OpenCode (Vercel AI SDK) — strict Zod-based schema validation, previously rejected all streaming tool-call responses
Kilo Code v5.6.0 — OpenAI-compatible VSCode extension
Roo Code — OpenAI-compatible VSCode extension

Test scenarios: single and multiple tool calls, multi-turn tool conversations, mixed text + tool calls, streaming and non-streaming modes, client disconnect during inference.

Environment

ExLlamaV3 v0.0.22
Qwen3-Coder-Next-exl3-4.0bpw (80B params, 3B activated, MoE)
Dual GPU, 80K context window

Edit: Additional improvements after initial submission:

5. Broader Model Compatibility

Added a tojson Jinja filter override so the model's built-in HuggingFace template works out of the box (the default sandboxed filter crashes on tojson(ensure_ascii=False) which Qwen3-Coder's template uses).
Hardened JSON tool-call parsing to handle common model output variations: flat {"name": ..., "arguments": ...} dicts without the function wrapper, single objects instead of arrays, markdown-fenced JSON, and string-typed arguments. Previously only perfectly-formed OAI-shaped arrays were accepted.
Generation chunks now include token_ids as a plain Python list, with robust handling for tensors and tuples from different ExLlamaV3 kernels.

6. tool_choice Support

Added support for the OpenAI tool_choice parameter: "none" skips tool generation entirely, "required" forces a tool-call pass even when the model doesn't emit the stop string, and named function choice ({"type": "function", "function": {"name": "..."}}) filters results to the specified function.

7. Bug Fixes and Cleanup

Fixed a prompt mutation bug in generate_tool_calls() where the shared prompt variable was modified in-place during the loop.
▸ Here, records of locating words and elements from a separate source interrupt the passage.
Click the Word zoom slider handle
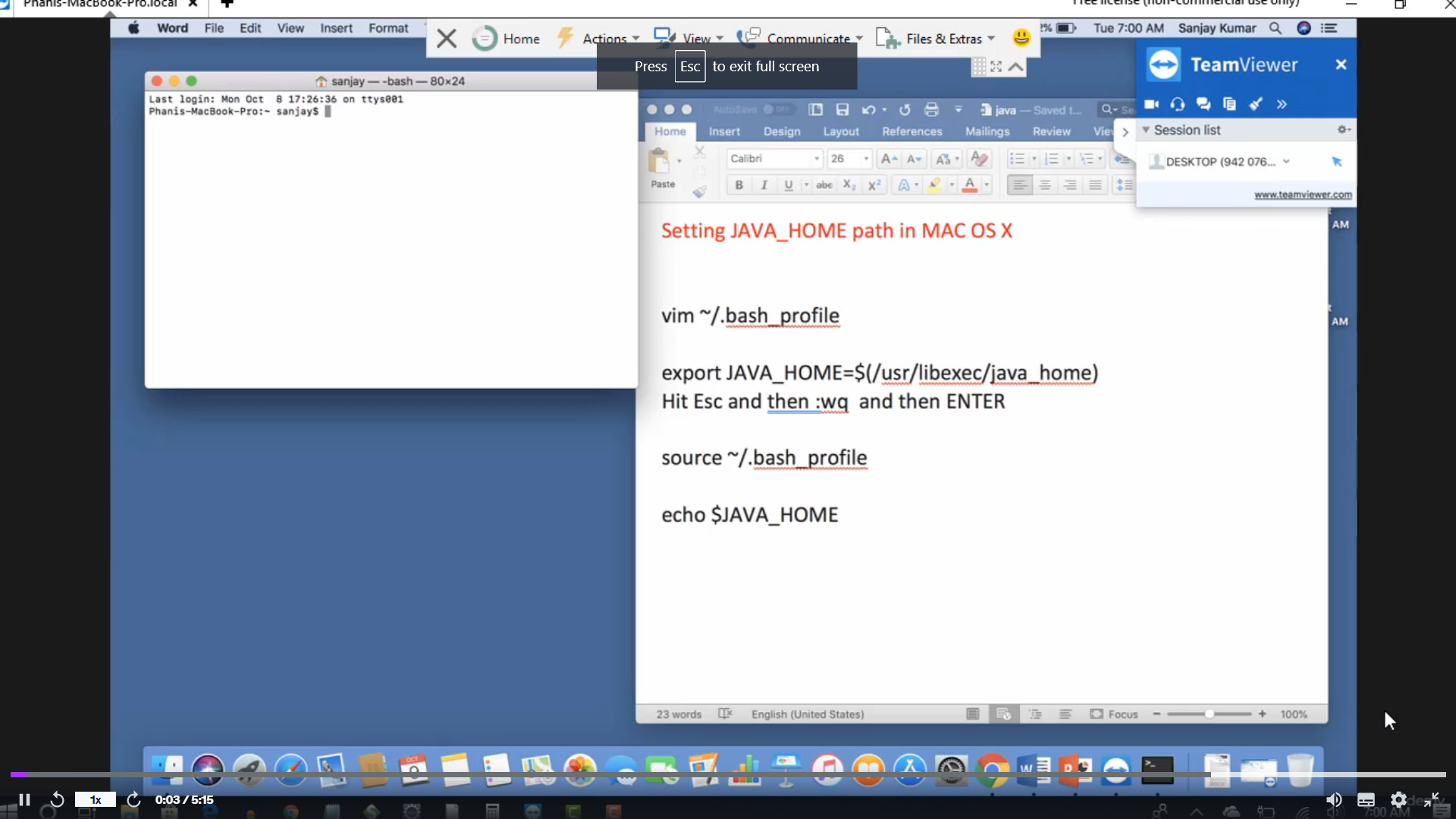1456x819 pixels. (1210, 714)
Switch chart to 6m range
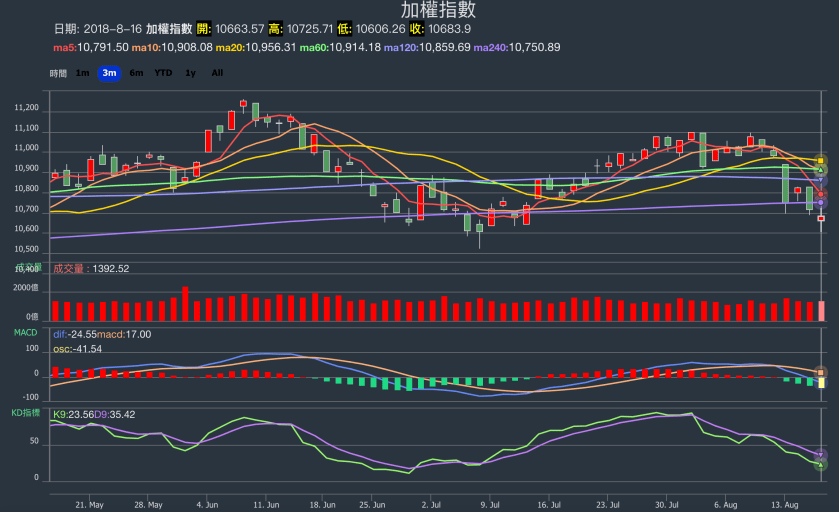 [136, 73]
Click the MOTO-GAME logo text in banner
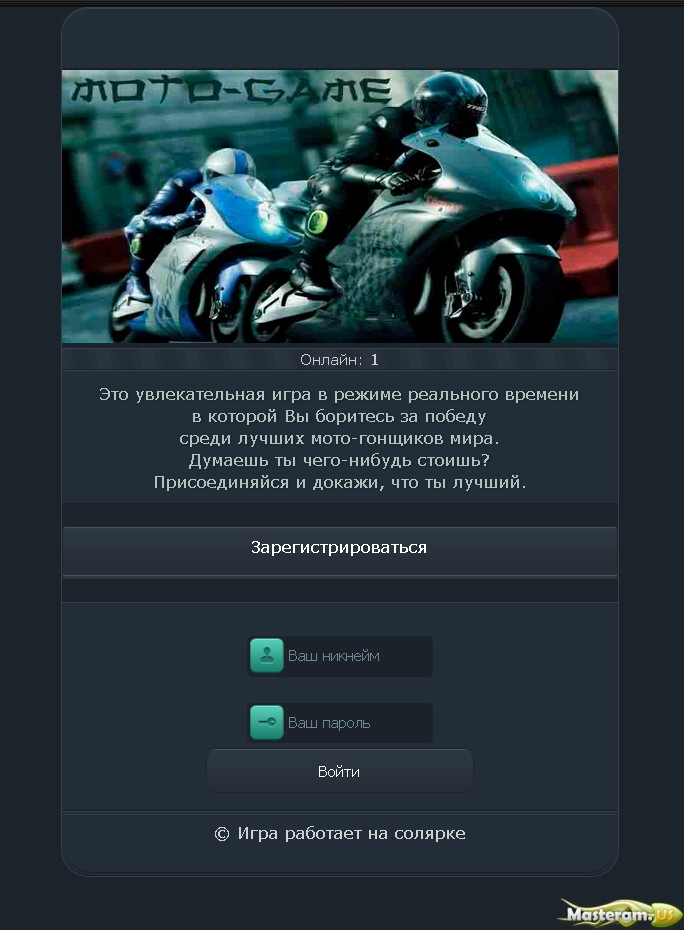 (x=231, y=90)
With n > 1, each iteration would stack previous generations' text onto the prompt. Now uses a per-iteration local variable.
Added tool_end extraction to TemplateMetadata so template-provided metadata isn't silently discarded.
Reduced debug logging verbosity in the XML parser — removed per-parameter and raw-text-dump log lines, kept summary-level logs and warnings.

Additional files changed:

File	Summary
`endpoints/OAI/types/chat_completion.py`	Added `tool_choice`, `parallel_tool_calls` fields
`endpoints/OAI/types/tools.py`	Added `NamedToolChoice`, `NamedToolFunction` models

…c fix, inference abort fix

arbi-dev · 2026-03-02T21:57:32Z

the biggest drawback of Tabby is the the problems with tool calling

dinerburger · 2026-03-05T20:04:03Z

I can't speak to the code quality, but I'm testing this PR now and it does seem to work quite well.

vlawhern · 2026-03-10T12:45:28Z

@dinerburger what models are you running? I'm very curious about which PR is best as it looks like there are two of them that implement robust tool-calling...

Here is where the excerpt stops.